• Pointing data for screenshots

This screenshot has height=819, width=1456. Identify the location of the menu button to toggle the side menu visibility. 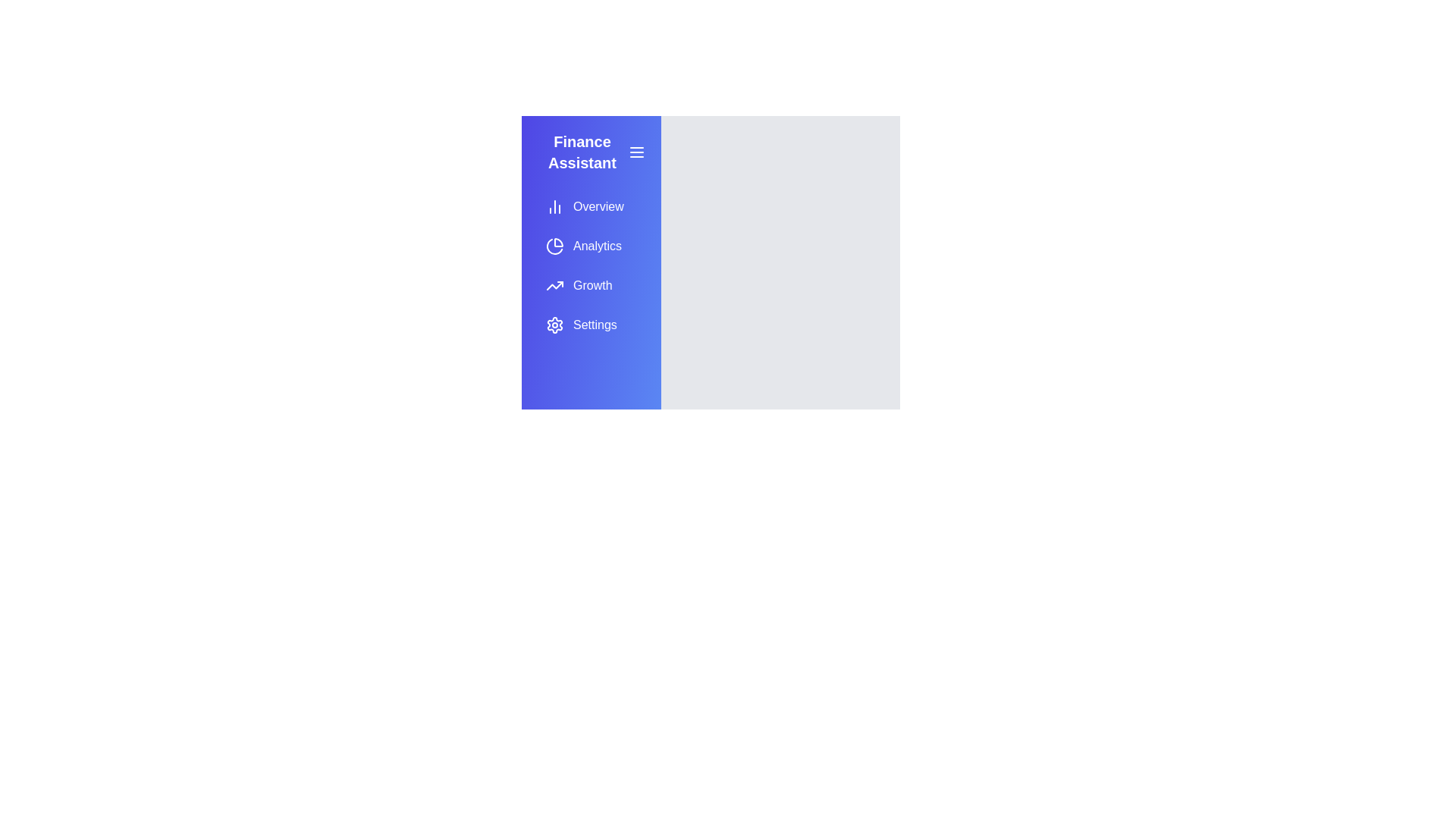
(637, 152).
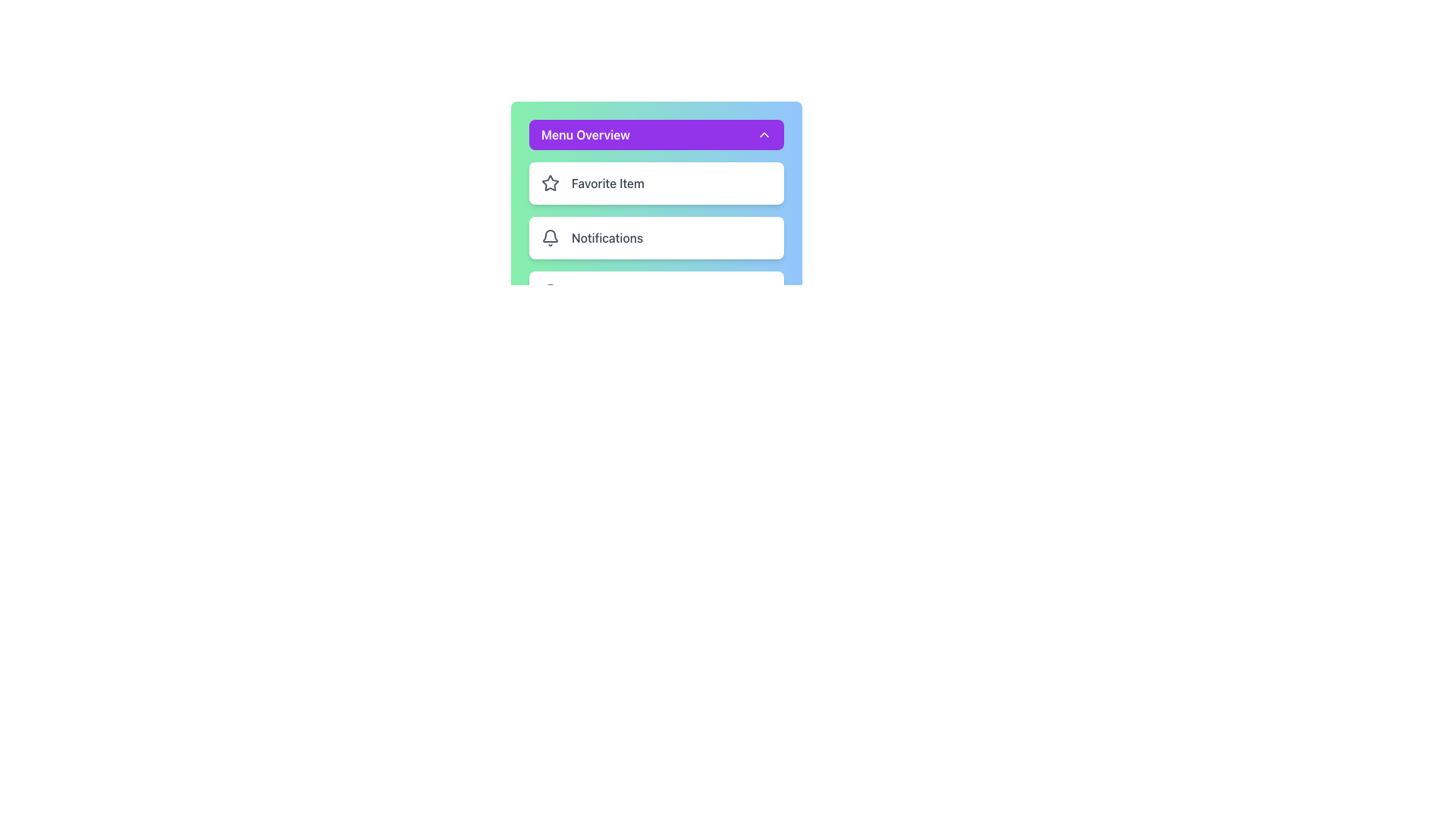 The image size is (1456, 819). Describe the element at coordinates (656, 216) in the screenshot. I see `the 'Notifications' list item element, which is the second item in a vertical list` at that location.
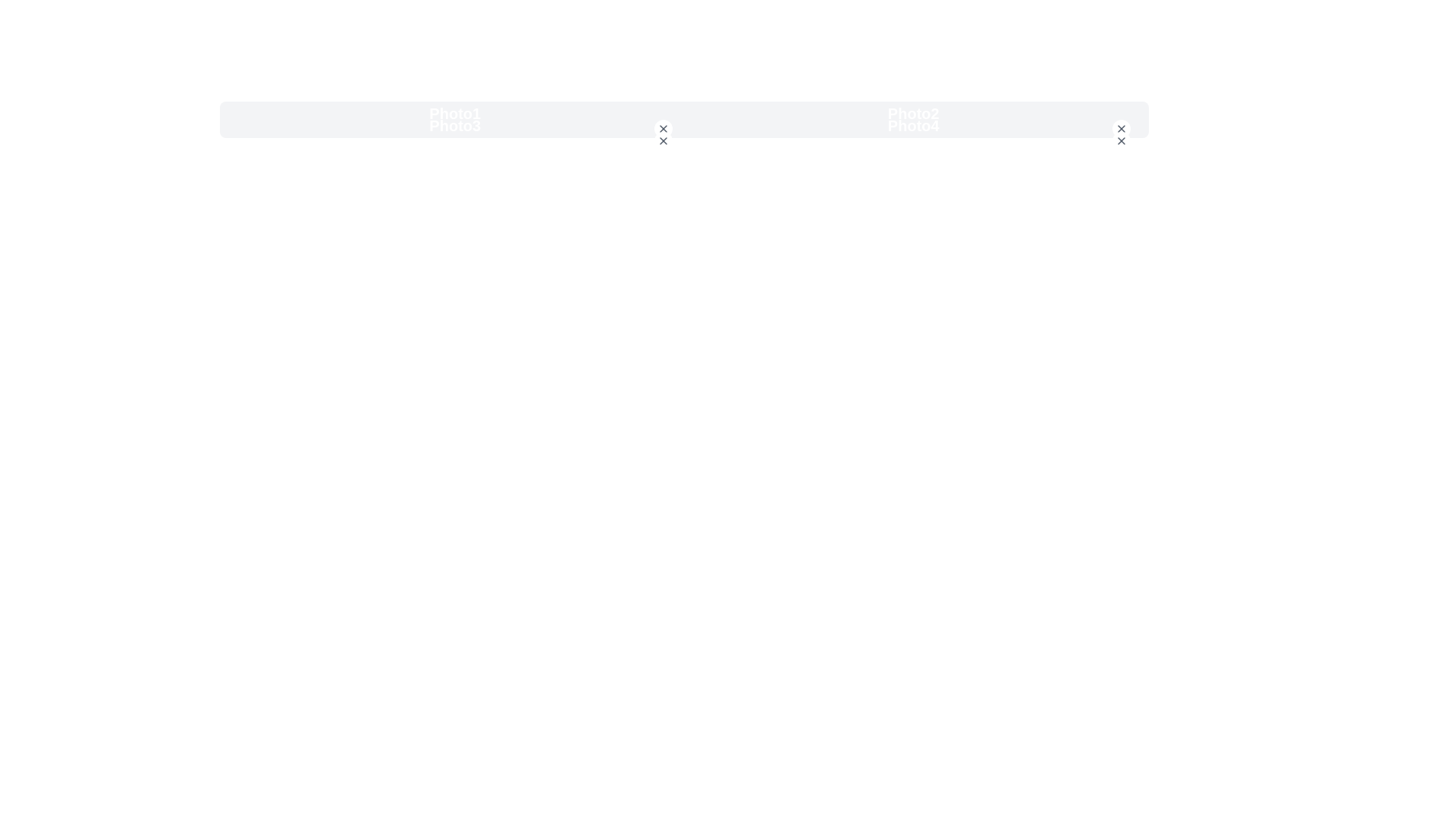  What do you see at coordinates (1121, 140) in the screenshot?
I see `the small 'X' icon used for close action in the top-right corner of the list item labeled 'Photo2 Photo4'` at bounding box center [1121, 140].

• What needs to be done
Output every line of the records above verbatim, omitting the pictures.

• Reply
This screenshot has height=819, width=1456. Identify the location of the menu button to toggle the side menu visibility. 
(637, 152).
 The image size is (1456, 819). Describe the element at coordinates (656, 216) in the screenshot. I see `the 'Notifications' list item element, which is the second item in a vertical list` at that location.
  What do you see at coordinates (1121, 140) in the screenshot?
I see `the small 'X' icon used for close action in the top-right corner of the list item labeled 'Photo2 Photo4'` at bounding box center [1121, 140].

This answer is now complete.